____ Data records

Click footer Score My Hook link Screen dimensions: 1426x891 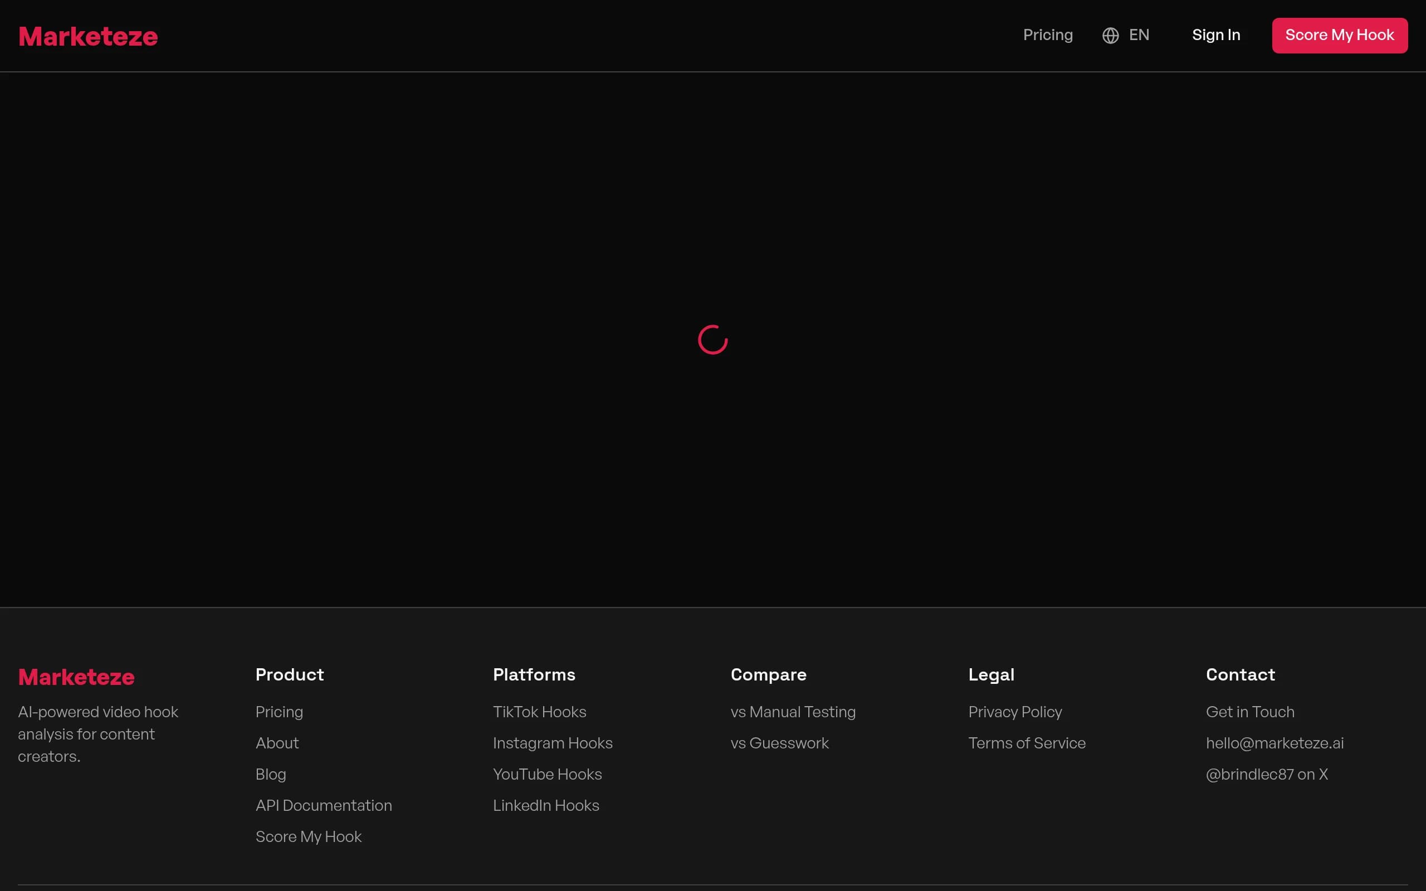pos(308,837)
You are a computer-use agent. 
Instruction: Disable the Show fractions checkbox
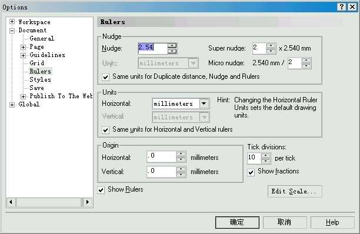(251, 172)

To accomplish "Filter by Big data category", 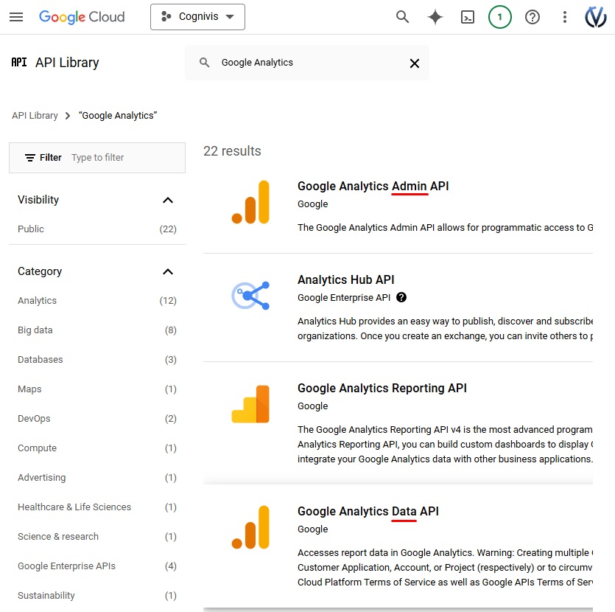I will [35, 330].
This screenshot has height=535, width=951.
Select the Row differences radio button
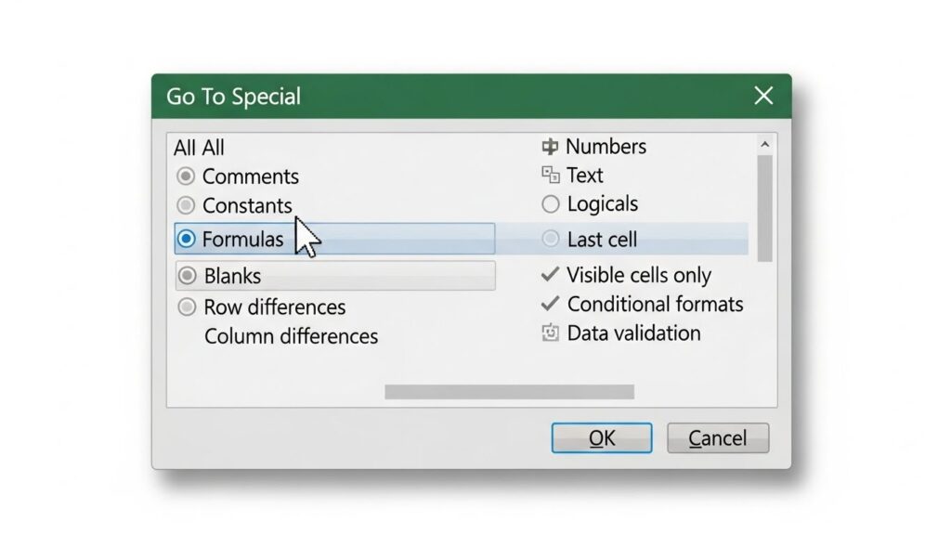click(188, 307)
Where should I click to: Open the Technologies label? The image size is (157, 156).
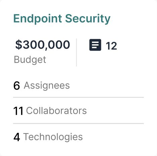[53, 137]
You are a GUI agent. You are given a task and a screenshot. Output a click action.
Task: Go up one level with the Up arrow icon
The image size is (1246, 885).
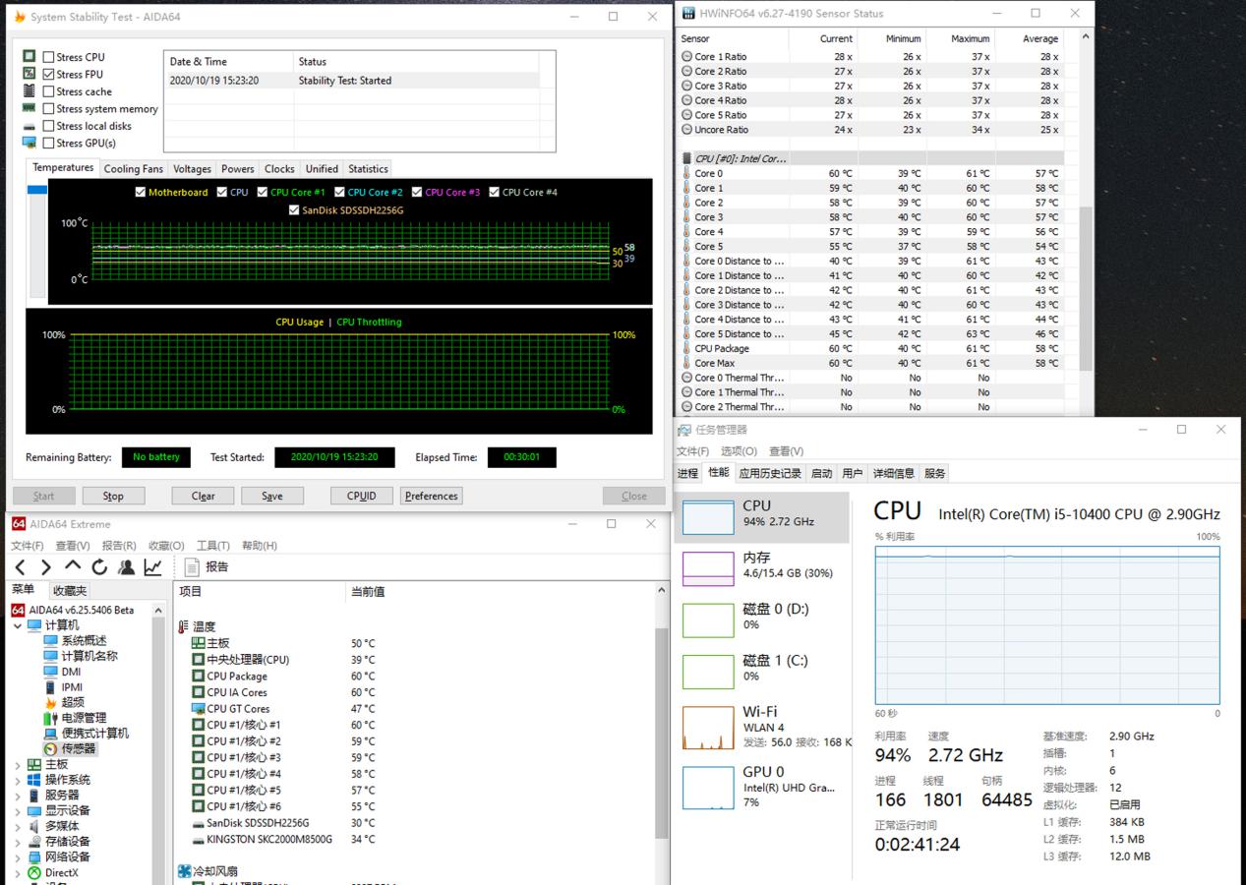[73, 567]
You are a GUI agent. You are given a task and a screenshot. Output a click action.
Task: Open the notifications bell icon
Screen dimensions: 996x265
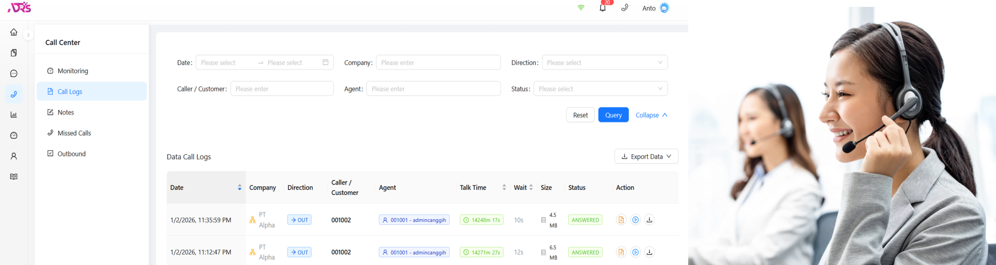[x=602, y=8]
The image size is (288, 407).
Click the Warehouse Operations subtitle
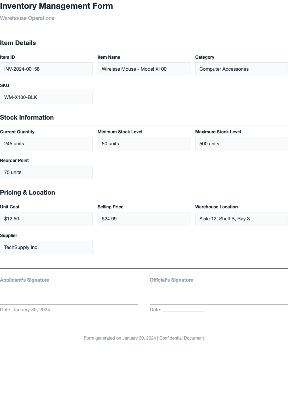(27, 18)
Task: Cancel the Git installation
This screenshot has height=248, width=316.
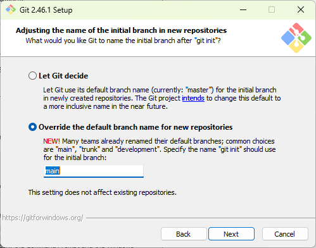Action: (x=285, y=234)
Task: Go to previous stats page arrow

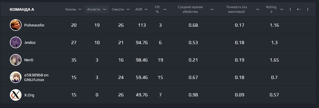Action: [x=290, y=9]
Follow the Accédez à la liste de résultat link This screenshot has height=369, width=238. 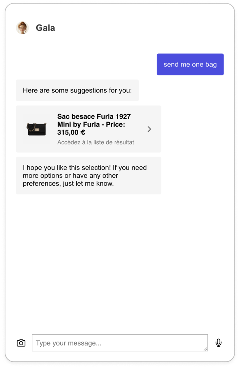coord(95,142)
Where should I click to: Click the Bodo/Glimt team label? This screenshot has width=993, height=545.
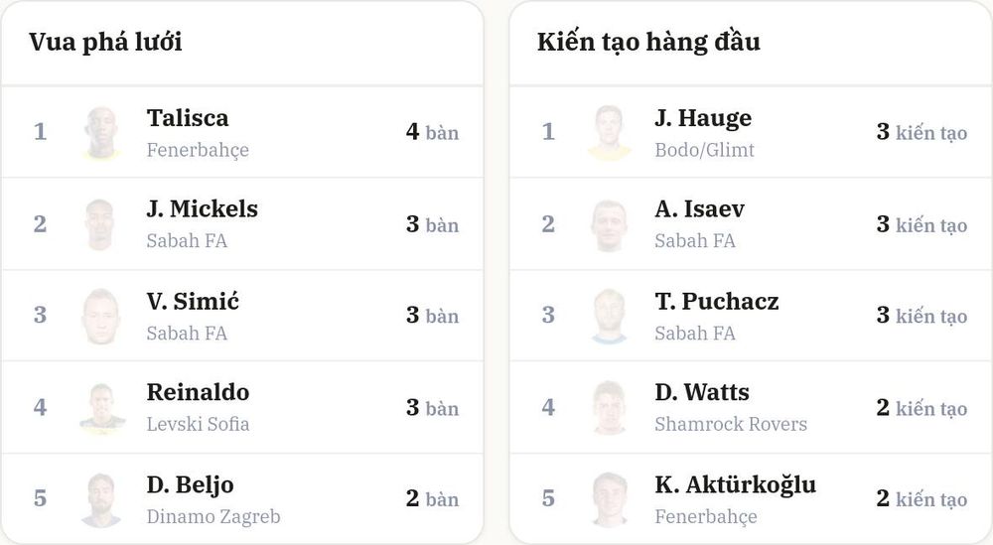coord(704,150)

________

* [Problem statement]:
Lines holding the word "icon" in the records above: how many are there? Answer with the number only.

* [Result for this exercise]:
2